There is not anything I could offer my dying baby brother.

My head is hurting in its attempt to wrap itself around this truth. Yuuta is dying.

I try to recall everything about him, and press it all up to the front of my mind, so I know I have not forgotten anything. He is fourteen this year, because he is only a couple of months younger than me. He hates the greenish tint of the bread, and when we were younger, he used to close his eyes all the time as he ate it, so he could pretend it is what color suited his fancy. He likes milkfish the best, and oysters the least, and when he was five, he decided he could carry the trident only to land himself facefirst into the tangled weave of nets. He is tall for his age, and has been building up on muscle, but there is still some baby fat that constantly frustrates him because it refuses to go away.

He is my brother.

And I do not want him to die.

I do not know what to do, but somehow, I manage to school my face into my usual mask and tell him that I am happy for him, even though I am not.

Mikari starts yapping about how we should 'primp up' for the celebratory feast complete with milkfish and scallops and all the stuff Yuuta had long since been forbidden from eating. I know it is customary, and I try to say something only to have the words die out before they make it to my mouth. I do not have the energy to tell him, or anyone else, that one does not make a celebratory feast during a funeral march.

The sunlight glints off Yamato's glasses, and I remember when I have watched his Games.

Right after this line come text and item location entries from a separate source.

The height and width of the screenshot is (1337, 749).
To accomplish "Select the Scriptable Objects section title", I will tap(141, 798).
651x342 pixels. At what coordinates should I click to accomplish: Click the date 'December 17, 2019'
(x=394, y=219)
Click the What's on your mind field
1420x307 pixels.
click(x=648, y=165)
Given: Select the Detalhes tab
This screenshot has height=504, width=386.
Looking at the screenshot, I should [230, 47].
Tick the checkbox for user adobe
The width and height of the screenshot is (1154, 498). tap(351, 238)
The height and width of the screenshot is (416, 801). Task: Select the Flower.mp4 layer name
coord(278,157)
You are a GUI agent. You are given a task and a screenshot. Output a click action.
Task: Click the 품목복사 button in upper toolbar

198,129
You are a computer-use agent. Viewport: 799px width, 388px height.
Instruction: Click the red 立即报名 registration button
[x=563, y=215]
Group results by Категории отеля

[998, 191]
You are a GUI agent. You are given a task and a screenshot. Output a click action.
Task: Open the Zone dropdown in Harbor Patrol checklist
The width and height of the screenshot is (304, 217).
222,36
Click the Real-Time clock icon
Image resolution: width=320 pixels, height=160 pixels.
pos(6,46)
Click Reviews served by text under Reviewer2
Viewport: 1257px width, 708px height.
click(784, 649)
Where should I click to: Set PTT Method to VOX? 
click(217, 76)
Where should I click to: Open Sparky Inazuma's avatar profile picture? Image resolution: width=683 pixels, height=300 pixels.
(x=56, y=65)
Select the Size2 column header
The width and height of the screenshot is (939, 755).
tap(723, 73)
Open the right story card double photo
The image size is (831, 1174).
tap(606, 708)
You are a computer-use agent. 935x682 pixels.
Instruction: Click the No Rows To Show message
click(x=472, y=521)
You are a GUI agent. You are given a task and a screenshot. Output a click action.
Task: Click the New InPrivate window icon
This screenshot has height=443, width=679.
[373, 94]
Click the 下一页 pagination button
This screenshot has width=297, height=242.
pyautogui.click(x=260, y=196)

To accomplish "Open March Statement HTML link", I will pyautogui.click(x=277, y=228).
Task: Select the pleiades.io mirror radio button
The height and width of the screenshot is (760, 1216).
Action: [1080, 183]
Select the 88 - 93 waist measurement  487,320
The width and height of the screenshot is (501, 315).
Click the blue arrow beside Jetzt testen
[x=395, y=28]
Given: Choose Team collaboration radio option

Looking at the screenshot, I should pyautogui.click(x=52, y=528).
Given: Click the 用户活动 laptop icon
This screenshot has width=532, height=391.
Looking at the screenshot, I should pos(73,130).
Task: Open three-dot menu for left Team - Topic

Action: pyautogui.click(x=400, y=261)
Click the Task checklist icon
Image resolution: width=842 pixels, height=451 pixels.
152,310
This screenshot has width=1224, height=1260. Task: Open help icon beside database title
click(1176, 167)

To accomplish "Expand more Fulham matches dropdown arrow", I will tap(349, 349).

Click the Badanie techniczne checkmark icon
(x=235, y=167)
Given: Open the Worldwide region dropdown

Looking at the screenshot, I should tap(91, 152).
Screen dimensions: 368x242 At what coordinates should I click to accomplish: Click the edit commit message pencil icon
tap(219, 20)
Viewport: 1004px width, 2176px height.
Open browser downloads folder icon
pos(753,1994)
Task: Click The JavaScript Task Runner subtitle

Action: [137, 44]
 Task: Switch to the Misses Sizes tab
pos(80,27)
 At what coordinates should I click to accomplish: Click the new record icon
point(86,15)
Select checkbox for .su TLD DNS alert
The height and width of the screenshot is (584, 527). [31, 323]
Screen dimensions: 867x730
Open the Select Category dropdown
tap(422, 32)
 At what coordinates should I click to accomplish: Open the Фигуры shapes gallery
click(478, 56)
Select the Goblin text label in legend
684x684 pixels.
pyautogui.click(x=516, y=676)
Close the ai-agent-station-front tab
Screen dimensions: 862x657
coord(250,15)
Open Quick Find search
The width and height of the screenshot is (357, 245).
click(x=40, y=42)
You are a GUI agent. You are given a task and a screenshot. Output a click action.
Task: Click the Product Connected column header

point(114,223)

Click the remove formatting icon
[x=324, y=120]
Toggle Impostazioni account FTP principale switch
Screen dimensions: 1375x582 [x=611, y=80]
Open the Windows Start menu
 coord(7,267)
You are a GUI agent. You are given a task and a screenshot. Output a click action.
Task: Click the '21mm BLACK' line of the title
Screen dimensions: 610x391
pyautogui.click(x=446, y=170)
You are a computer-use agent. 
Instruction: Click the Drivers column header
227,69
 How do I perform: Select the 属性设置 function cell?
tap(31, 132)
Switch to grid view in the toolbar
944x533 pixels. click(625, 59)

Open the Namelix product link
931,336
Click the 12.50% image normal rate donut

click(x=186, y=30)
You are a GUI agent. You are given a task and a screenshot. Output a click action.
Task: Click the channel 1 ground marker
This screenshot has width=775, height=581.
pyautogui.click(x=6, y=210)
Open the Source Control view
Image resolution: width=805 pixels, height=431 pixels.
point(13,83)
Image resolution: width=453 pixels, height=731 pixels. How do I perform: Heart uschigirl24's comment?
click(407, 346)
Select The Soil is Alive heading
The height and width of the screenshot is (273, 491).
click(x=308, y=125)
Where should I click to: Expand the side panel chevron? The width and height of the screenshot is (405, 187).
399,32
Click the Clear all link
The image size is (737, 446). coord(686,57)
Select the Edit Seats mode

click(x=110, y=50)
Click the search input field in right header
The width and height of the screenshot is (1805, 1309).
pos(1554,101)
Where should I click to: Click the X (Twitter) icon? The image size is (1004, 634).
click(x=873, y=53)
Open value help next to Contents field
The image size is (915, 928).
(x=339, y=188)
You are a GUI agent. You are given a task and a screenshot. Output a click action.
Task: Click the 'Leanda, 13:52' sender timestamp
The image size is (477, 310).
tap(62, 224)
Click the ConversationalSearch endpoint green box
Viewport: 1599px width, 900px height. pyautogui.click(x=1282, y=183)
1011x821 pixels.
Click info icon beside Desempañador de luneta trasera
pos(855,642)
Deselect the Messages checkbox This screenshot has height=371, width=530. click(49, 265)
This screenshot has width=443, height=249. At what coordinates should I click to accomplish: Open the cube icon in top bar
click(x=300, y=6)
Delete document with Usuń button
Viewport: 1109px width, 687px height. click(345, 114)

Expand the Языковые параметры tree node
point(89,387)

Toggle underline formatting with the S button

He was not the strongest, or the most popular, but he had won, because he had a quick, wily, deceitful mind. He might be a good mentor, but I am not sure if he would be a good mentor for Yuuta. No one would be a good enough mentor for Yuuta because to them, Yuuta is just another tribute they have to see through to the Games.

And Yuuta can never be important enough.

I needed someone who would make sure to see Yuuta through the Games and beyond that. I needed someone who would make sure Yuuta would win. I needed for Yuuta to not die.

I whirl around, turning away from Yamato's almost-knowing smile and head towards the side of the house where the tools for fishing were kept. My tridents are lined up there, gleaming and comforting, and I select the heaviest and the brightest and I cradle it against my chest. It is another thing of Yumiko's, this trident, the first weapon she has learned how to use, and her most favorite. She had brought it to the house to train the day before the Reaping, but was not able to return it anymore and the training center had not asked for it back. I did not do anything to remind them of it. They had taken my sister away, the least they could do is leave me with this.

It is a good trident, fit for killing, and for fishing, and it gleams like polished gold. The tips are sharp, I know, because I spend long hours every afternoon making sure they stay that way. I do not touch this trident for any other purpose, but today, I will make an exception.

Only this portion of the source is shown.